Overall Anxiety Severity and Impairment Scale (Norman, Cissell and Means-Christensen, 2006)
The Overall Anxiety Severity and Impairment Scale (OASIS) is a 5-item self-report measure designed to assess the severity and impairment associated with anxiety disorders. 8 Total scores range from 0 to 20, and a cut score of ⩾8 has been determined as indicative of a probable anxiety disorder. 8 The scale has high alpha reliability coefficients ranging from .80 to .84.8,38 The OASIS was the primary outcome measure in the current study.
Kessler 10 (Kessler, Andrews and Colpe, 2002)
The Kessler 10 (K-10) is a widely used scale designed to measure global psychological distress over the past 2 weeks. 39 Total score ranges from 10 to 50, and results are divided into four levels to indicate prevalence and severity (i.e. 10–15 indicating low, 16–21 indicating moderate, 22–29 indicating high, and 30–50 indicating very high). 40 The scale shows strong internal consistency in antenatal samples, with an alpha coefficient of .83. 41
The Edinburgh Postnatal Depression Scale (Cox, Holden and Sagovsky, 1987)
The Edinburgh Postnatal Depression Scale (EPDS) is a widely used measure for assessing symptoms of anxiety and depression in the perinatal and postnatal period. 42 The scale consists of 10 items and is scored on a Likert-type scale. Scores range from 0 to 30, and a cut-off score of ⩾13 has been determined as adequate for a diagnosis of depression. 42 The scale is used internationally and is considered a valid and reliable measure, with high internal consistency and a Cronbach’s alpha of .79–.88.43,44
Maternal Postnatal Attachment Scale (Condon and Corkindale, 1998)

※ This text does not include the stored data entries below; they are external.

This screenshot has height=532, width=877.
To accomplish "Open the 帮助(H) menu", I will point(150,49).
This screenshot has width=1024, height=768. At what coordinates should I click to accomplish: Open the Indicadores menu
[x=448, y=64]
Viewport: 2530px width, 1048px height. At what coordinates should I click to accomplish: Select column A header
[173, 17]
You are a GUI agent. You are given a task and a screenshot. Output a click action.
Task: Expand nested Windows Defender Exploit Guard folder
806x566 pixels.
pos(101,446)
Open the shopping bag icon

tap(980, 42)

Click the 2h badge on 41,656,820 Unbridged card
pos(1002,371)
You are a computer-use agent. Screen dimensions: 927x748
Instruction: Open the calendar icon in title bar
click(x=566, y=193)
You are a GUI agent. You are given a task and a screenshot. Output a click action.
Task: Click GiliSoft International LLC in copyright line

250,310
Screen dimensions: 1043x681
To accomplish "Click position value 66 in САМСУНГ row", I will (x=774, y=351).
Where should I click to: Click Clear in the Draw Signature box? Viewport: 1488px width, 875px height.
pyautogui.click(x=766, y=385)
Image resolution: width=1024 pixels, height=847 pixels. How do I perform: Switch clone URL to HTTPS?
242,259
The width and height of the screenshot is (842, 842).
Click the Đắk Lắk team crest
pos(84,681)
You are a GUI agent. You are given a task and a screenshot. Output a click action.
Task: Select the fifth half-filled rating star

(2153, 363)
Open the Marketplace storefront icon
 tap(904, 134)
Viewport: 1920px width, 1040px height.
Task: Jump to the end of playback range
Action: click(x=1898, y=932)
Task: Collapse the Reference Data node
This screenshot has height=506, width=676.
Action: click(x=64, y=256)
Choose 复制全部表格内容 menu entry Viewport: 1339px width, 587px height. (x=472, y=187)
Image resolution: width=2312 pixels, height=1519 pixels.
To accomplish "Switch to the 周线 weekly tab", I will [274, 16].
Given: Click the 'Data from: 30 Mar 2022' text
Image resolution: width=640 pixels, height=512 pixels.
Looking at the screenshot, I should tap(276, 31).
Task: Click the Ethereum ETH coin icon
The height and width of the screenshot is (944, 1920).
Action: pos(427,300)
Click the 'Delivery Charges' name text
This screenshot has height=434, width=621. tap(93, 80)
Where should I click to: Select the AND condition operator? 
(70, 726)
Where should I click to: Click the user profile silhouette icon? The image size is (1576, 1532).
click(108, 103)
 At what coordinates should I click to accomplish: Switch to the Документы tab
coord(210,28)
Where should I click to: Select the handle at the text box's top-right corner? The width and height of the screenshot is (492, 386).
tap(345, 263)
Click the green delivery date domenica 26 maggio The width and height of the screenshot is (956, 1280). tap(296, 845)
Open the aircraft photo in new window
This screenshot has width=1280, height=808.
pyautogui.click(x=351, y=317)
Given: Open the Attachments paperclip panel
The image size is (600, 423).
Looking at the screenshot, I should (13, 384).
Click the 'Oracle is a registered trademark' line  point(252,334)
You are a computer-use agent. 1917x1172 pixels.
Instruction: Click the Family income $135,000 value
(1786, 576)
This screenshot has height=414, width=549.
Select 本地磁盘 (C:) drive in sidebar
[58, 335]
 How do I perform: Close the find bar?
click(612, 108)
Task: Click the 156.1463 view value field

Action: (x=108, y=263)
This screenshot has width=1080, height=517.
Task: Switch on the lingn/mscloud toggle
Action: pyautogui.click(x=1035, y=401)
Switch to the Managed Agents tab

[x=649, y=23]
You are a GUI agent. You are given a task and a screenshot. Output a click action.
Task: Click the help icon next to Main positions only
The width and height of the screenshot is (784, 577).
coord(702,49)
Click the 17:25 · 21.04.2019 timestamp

The Maternal Postnatal Attachment Scale (MPAS) is a 19-item scale designed to measure maternal feelings of emotional bonding to the baby. 45 While this is not a diagnostic assessment, higher scores indicate more adaptive mother–baby bonding style. The scale has demonstrated acceptable internal consistency in previous samples, with an alpha coefficient of .85. 45
Karitane Parenting Confidence Scale (Crncec, Barnett and Matthey, 2008)
The Karitane Parenting Confidence Scale (KPCS) is a 15-item measure designed to assess perceived parental self-efficacy, with higher scores indicating higher parenting confidence. 46 While not a diagnostic tool, scores below 40 are indicative of lower-than-average parenting confidence. The KPCS has strong internal consistency in postpartum samples, with an alpha coefficient of .84. 46
Client Satisfaction Questionnaire (Larsen, Attkisson and Hargreaves, 1979)
The Client Satisfaction Questionnaire (CSQ-8) is an 8-item self-report measure designed to assess participants’ satisfaction and acceptability of treatment. 47 A score of 22 or above is indicative of adequate satisfaction with treatment. 48 The CSQ-8 has strong internal consistency in previous samples with Cronbach’s alpha ranging from .92 to .93.47,48 In addition, participants were invited to provide verbal feedback during the post-treatment interview.
Adherence
Adherence was measured by two indices: (1) one item, via a weekly survey, asking participants about time spent practising the skills discussed in session each day over a 5-week intervention period and (2) treatment completion used as an index of adherence.
Treatment
Treatment was manualised and consisted of 5 × 50-min weekly sessions, which were conducted via Zoom. Session content included (1) psychoeducation; (2) cognitive restructuring; (3) arousal reduction; (4) exposure; and (5) relapse prevention. Treatment followed standard CBT protocols; however, the intervention focused on postnatal anxiety specifically (i.e. worries about being a ‘good enough mother’). Participants received homework tasks at the end of each session which they were required to email to the clinician prior to the subsequent session. Homework tasks included a thought diary, unhelpful thinking worksheet (i.e. evidence for and against an unhelpful thought), thought record sheet, and an exposure hierarchy worksheet to work on throughout therapy and post-intervention. While only one session was delivered on each topic, participants were encouraged to continue to work on the skill for the remainder of the treatment sessions and beyond. Sessions were recorded for quality and supervision purposes. The treatment was delivered by the first author (P.N.M.), who is a registered psychologist and treatment fidelity was assessed by the third (S.M.C.) and last (B.M.W.) authors, who are experienced clinical psychologists with expertise in the treatment of anxiety disorders.
Procedure
The study was advertised on online pregnancy-related social media platforms and hardcopy advertisements on community noticeboards. Interested participants were required to read the participant information statement and then provide consent by ticking the appropriate box on the online participant information sheet prior to completing the following questionnaires in a fixed order: demographic questionnaire, DIAMOND screener, EPDS, and OASIS. Non-eligible persons were automatically taken to the end of the questionnaire and were strongly encouraged to speak to their primary care physician to identify local treatment options available. The consent was recorded in the questionnaires and indicated that results would be published in a way that participants cannot be individually identified.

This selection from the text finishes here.